Fix potential issues by adding the `wait_for_up()` calls here, to
replace various homegrown waiting solutions.

Some tests do not have network devices, and also don't really need to
wait for the guest to have booted as they only validate firecracker API
responses. Don't try to use wait_for_up in those (since we can't
anyway).

Signed-off-by: Patrick Roy <roypat@amazon.co.uk>
---
 .../integration_tests/functional/test_cmd_line_start.py  | 9 ++++-----
 1 file changed, 4 insertions(+), 5 deletions(-)

diff --git a/tests/integration_tests/functional/test_cmd_line_start.py b/tests/integration_tests/functional/test_cmd_line_start.py
index 82425458e89..9b76b6fe5f3 100644
--- a/tests/integration_tests/functional/test_cmd_line_start.py
+++ b/tests/integration_tests/functional/test_cmd_line_start.py
@@ -7,7 +7,6 @@
 import platform
 import re
 import shutil
-import time
 from pathlib import Path
 
 import pytest
@@ -164,7 +163,7 @@ def test_config_start_no_api_exit(uvm_plain, vm_config_file):
     test_microvm.jailer.extra_args.update({"no-api": None})
 
     test_microvm.spawn()  # Start Firecracker and MicroVM
-    time.sleep(3)  # Wait for startup
+    test_microvm.wait_for_up()
     test_microvm.ssh.run("reboot")  # Exit
 
     test_microvm.mark_killed()  # waits for process to terminate
@@ -266,7 +265,7 @@ def test_config_start_with_limit(uvm_plain, vm_config_file):
     response += '{ "error": "Request payload with size 260 is larger than '
     response += "the limit of 250 allowed by server.\n"
     response += 'All previous unanswered requests will be dropped." }'
-    _, stdout, _stderr = utils.check_output(cmd)
+    _, stdout, _ = utils.check_output(cmd)
     assert stdout.encode("utf-8") == response.encode("utf-8")
 
 
@@ -420,8 +419,7 @@ def test_config_start_and_mmds_with_api(uvm_plain, vm_config_file):
 
     # Network namespace has already been created.
     test_microvm.spawn()
-
-    assert test_microvm.state == "Running"
+    test_microvm.wait_for_up()
 
     data_store = {
         "latest": {
@@ -480,6 +478,7 @@ def test_with_config_and_metadata_no_api(uvm_plain, vm_config_file, metadata_fil
     _configure_network_interface(test_microvm)
     test_microvm.jailer.extra_args.update({"no-api": None})
     test_microvm.spawn()
+    test_microvm.wait_for_up()
 
     # Get MMDS version and IPv4 address configured from the file.
     version, ipv4_address = _get_optional_fields_from_file(vm_config_file)
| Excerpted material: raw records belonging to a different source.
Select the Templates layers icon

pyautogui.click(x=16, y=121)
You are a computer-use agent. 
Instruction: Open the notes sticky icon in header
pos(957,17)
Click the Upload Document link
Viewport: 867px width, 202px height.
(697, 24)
From 6b3ead7a94cf9494bd315dd2e9f484ebbd8b5d6e Mon Sep 17 00:00:00 2001
From: Patrick Roy <roypat@amazon.co.uk>
Date: Tue, 3 Sep 2024 15:18:35 +0100
Subject: [PATCH 2/7] test: Remove useless variable assignment

The assigned value was immediately overwritten without ever being read.
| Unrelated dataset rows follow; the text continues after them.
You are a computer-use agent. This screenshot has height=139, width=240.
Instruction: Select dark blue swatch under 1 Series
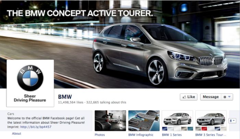(x=165, y=129)
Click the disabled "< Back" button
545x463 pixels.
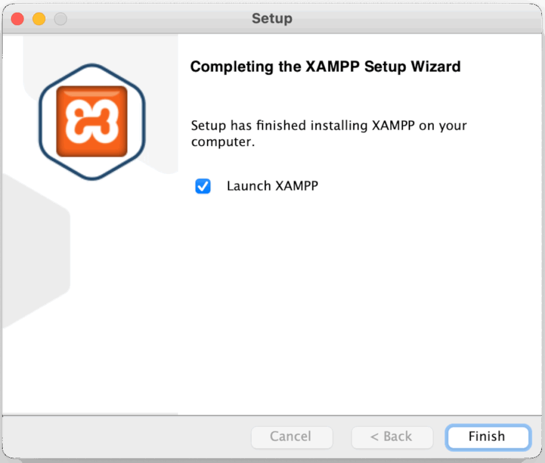point(391,437)
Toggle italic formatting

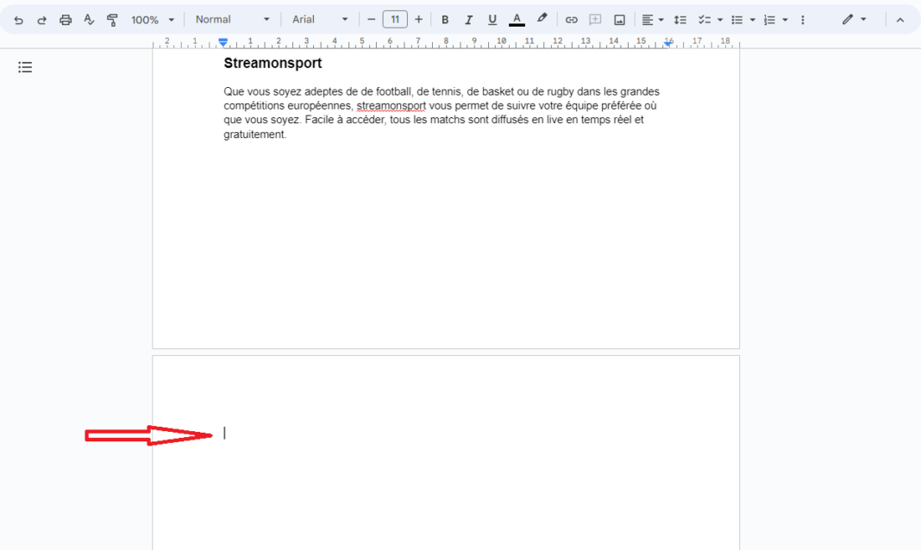(x=468, y=19)
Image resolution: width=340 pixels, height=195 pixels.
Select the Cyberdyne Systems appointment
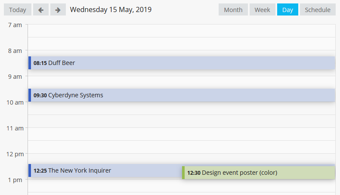tap(181, 95)
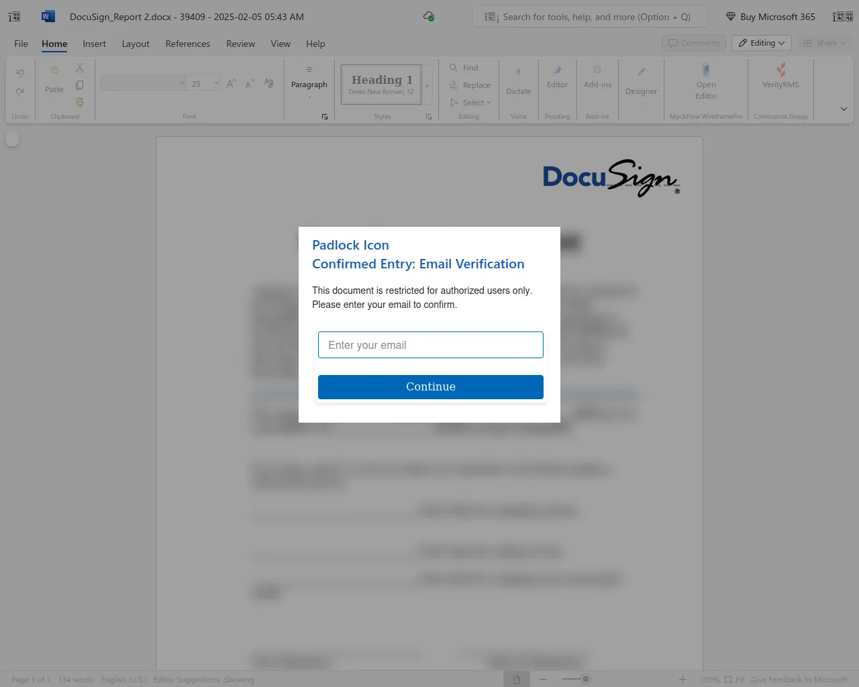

Signed-off-by: Patrick Roy <roypat@amazon.co.uk>
---
 tests/integration_tests/functional/test_cmd_line_start.py | 2 +-
 1 file changed, 1 insertion(+), 1 deletion(-)

diff --git a/tests/integration_tests/functional/test_cmd_line_start.py b/tests/integration_tests/functional/test_cmd_line_start.py
index 9b76b6fe5f3..79793c2157d 100644
--- a/tests/integration_tests/functional/test_cmd_line_start.py
+++ b/tests/integration_tests/functional/test_cmd_line_start.py
@@ -432,7 +432,7 @@ def test_config_start_and_mmds_with_api(uvm_plain, vm_config_file):
     assert response.json() == {}
 
     # Populate MMDS with data.
-    response = test_microvm.api.mmds.put(**data_store)
+    test_microvm.api.mmds.put(**data_store)
 
     # Ensure the MMDS contents have been successfully updated.
     response = test_microvm.api.mmds.get()

From dfdd510345b90f1f12a5eabb407c6ced02813414 Mon Sep 17 00:00:00 2001
From: Patrick Roy <roypat@amazon.co.uk>
Date: Tue, 3 Sep 2024 16:07:46 +0100
Subject: [PATCH 3/7] test: remove useless statement

Remove assignment to a variable that was never read

Signed-off-by: Patrick Roy <roypat@amazon.co.uk>
---
 tests/integration_tests/functional/test_balloon.py | 2 --
 1 file changed, 2 deletions(-)

diff --git a/tests/integration_tests/functional/test_balloon.py b/tests/integration_tests/functional/test_balloon.py
index cd4b3d33637..10171ff1f12 100644
--- a/tests/integration_tests/functional/test_balloon.py
+++ b/tests/integration_tests/functional/test_balloon.py
@@ -74,8 +74,6 @@ def make_guest_dirty_memory(ssh_connection, amount_mib=32):
             logger.error("while running: %s", cmd)
             logger.error("stdout: %s", stdout)
             logger.error("stderr: %s", stderr)
-
-        cmd = "cat /tmp/fillmem_output.txt"
     except TimeoutExpired:
         # It's ok if this expires. Some times the SSH connection
         # gets killed by the OOM killer *after* the fillmem program

From 2b2f9f37205144d36b6b9a2c66aaa3282d072449 Mon Sep 17 00:00:00 2001
From: Patrick Roy <roypat@amazon.co.uk>
Date: Tue, 3 Sep 2024 16:08:18 +0100
Subject: [PATCH 4/7] test: fix typo in comment

"Some times the ..." -> "Sometimes the ..." (no space)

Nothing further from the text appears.